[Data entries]
►

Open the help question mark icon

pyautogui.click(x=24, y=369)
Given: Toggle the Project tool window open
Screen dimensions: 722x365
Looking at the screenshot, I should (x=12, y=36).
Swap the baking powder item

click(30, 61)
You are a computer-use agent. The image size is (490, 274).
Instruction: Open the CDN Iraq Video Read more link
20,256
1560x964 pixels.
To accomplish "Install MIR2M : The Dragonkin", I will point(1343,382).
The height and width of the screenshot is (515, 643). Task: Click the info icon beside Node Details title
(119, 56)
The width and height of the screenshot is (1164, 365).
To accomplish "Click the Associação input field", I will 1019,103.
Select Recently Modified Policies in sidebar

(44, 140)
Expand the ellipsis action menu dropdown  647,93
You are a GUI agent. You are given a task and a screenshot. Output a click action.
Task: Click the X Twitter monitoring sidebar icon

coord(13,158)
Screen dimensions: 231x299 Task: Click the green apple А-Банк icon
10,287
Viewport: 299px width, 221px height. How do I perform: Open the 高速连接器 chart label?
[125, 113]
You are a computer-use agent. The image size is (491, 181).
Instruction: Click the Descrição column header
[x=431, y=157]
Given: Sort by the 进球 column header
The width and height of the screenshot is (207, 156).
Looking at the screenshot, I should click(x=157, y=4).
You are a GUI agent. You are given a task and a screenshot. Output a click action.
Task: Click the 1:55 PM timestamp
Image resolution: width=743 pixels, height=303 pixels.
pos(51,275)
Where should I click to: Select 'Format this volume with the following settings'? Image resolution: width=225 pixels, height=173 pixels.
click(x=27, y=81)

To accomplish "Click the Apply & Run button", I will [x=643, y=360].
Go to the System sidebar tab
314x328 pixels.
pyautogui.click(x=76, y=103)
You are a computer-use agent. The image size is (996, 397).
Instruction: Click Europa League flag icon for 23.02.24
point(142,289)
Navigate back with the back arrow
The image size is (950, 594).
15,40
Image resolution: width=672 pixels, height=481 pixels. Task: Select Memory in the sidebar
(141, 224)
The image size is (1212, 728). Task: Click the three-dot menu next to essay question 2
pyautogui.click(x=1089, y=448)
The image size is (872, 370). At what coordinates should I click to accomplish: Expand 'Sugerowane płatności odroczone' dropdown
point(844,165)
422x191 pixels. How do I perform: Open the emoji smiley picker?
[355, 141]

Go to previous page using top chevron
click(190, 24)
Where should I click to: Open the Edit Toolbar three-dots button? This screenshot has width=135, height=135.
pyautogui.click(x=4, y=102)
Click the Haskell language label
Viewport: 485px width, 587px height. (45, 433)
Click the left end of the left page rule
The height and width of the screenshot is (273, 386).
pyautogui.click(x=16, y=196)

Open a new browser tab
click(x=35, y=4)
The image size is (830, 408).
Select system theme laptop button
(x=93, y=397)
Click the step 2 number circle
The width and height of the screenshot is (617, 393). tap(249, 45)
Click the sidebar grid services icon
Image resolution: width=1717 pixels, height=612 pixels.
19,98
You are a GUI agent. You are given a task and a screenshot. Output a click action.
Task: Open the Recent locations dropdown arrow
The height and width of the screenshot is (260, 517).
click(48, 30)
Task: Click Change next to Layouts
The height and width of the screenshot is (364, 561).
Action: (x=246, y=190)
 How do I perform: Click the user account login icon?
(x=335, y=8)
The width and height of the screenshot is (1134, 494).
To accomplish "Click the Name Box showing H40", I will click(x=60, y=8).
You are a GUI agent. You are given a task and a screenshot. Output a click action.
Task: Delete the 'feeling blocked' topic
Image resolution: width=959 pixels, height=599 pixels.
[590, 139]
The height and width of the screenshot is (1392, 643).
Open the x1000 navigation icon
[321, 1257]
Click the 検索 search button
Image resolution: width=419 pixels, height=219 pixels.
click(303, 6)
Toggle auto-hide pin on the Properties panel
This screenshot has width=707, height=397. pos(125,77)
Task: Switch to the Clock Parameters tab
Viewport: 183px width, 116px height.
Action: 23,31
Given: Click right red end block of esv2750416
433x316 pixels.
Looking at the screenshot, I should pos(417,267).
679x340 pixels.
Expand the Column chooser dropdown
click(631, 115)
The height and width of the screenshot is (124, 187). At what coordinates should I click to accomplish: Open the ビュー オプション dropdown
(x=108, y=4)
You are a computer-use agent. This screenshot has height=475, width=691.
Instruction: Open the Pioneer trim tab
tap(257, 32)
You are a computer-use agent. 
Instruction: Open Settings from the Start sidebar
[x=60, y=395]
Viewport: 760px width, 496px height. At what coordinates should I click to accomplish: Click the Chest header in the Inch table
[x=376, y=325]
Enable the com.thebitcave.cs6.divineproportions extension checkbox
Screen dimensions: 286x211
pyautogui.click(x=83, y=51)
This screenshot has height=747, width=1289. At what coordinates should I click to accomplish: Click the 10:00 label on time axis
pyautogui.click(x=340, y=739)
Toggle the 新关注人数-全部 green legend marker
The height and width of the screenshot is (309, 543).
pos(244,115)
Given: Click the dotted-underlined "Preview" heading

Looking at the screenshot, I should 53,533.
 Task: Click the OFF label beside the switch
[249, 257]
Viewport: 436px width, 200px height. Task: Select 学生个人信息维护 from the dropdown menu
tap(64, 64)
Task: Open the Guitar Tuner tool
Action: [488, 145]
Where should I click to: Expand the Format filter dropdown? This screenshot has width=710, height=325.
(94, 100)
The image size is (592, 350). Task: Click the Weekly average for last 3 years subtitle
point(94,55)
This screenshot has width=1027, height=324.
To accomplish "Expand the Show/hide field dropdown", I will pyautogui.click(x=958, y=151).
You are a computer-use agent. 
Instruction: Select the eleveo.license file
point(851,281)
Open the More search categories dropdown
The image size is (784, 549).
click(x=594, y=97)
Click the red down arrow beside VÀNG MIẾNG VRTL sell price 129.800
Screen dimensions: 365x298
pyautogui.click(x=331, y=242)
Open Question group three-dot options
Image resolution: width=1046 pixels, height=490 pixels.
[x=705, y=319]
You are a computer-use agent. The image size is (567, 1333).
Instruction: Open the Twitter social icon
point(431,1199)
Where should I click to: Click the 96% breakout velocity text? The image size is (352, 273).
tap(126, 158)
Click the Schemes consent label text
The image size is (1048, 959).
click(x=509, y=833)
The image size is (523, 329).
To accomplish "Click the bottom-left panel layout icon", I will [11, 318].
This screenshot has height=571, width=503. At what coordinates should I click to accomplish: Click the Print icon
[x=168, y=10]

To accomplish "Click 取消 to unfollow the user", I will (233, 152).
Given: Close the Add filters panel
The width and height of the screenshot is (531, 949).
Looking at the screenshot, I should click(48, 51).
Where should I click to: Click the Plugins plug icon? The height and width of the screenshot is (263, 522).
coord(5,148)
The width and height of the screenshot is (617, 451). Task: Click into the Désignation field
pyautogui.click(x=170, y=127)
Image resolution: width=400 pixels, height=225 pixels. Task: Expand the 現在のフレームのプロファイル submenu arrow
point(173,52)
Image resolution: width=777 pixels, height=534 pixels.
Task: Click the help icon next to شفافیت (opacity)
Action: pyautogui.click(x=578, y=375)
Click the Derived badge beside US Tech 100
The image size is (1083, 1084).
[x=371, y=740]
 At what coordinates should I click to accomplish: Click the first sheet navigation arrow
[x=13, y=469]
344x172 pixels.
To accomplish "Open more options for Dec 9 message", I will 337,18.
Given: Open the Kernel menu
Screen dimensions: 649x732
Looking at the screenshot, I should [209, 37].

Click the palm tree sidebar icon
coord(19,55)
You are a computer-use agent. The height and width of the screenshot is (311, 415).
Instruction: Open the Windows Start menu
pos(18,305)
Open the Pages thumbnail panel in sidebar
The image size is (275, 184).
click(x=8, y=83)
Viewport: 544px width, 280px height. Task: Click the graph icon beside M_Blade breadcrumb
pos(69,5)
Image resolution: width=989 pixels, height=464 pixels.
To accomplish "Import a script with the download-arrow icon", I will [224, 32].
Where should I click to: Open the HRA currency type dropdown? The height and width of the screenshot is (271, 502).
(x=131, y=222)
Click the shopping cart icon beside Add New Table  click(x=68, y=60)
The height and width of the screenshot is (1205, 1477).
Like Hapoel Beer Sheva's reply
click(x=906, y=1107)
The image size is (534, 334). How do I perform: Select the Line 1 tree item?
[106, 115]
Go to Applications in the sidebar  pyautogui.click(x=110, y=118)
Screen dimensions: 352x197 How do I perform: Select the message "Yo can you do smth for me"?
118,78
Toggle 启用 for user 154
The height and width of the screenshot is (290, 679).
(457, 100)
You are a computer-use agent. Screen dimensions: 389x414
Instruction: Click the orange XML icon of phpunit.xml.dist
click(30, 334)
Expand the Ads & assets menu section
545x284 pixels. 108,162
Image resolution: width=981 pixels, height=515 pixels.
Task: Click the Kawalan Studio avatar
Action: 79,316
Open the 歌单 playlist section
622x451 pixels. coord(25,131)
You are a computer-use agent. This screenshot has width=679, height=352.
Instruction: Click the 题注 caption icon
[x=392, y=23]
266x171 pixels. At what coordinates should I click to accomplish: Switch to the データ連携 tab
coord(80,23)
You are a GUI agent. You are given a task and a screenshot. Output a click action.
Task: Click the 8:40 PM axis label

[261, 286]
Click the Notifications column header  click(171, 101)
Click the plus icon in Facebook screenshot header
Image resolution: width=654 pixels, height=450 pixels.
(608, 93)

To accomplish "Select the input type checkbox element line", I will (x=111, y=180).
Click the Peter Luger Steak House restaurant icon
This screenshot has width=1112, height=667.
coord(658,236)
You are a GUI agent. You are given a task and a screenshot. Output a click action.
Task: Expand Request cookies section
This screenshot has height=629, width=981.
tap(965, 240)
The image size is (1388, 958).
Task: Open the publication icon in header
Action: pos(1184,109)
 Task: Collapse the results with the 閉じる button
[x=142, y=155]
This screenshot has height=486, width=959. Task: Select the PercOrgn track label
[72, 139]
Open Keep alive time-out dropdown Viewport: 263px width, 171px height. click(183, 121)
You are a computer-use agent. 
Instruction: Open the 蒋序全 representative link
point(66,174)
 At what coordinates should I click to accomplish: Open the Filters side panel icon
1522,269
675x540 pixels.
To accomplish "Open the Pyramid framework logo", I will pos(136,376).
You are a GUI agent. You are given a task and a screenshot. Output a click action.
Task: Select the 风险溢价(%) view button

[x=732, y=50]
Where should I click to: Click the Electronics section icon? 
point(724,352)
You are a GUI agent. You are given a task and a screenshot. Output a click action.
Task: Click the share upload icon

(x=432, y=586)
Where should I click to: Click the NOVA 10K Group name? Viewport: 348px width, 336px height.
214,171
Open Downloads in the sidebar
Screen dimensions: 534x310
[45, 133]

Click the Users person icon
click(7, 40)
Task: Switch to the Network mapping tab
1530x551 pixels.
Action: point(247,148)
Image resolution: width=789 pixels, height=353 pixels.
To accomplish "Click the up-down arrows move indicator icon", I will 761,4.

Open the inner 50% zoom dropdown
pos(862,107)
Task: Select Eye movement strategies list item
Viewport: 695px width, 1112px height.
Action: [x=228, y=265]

◄

What you will do
Take every line above where "computer" appears and copy it.

Solution for this exercise
You are a computer-use agent. The image size is (490, 274).
You are a computer-use agent. The image size is (491, 181).
You are a computer-use agent. The image size is (996, 397).
You are a computer-use agent. This screenshot has height=475, width=691.
You are a computer-use agent. 
You are a computer-use agent. 
You are a computer-use agent. The image size is (567, 1333).
You are a computer-use agent. The height and width of the screenshot is (311, 415).
You are a computer-use agent. Screen dimensions: 389x414
You are a computer-use agent. This screenshot has width=679, height=352.
You are a computer-use agent. 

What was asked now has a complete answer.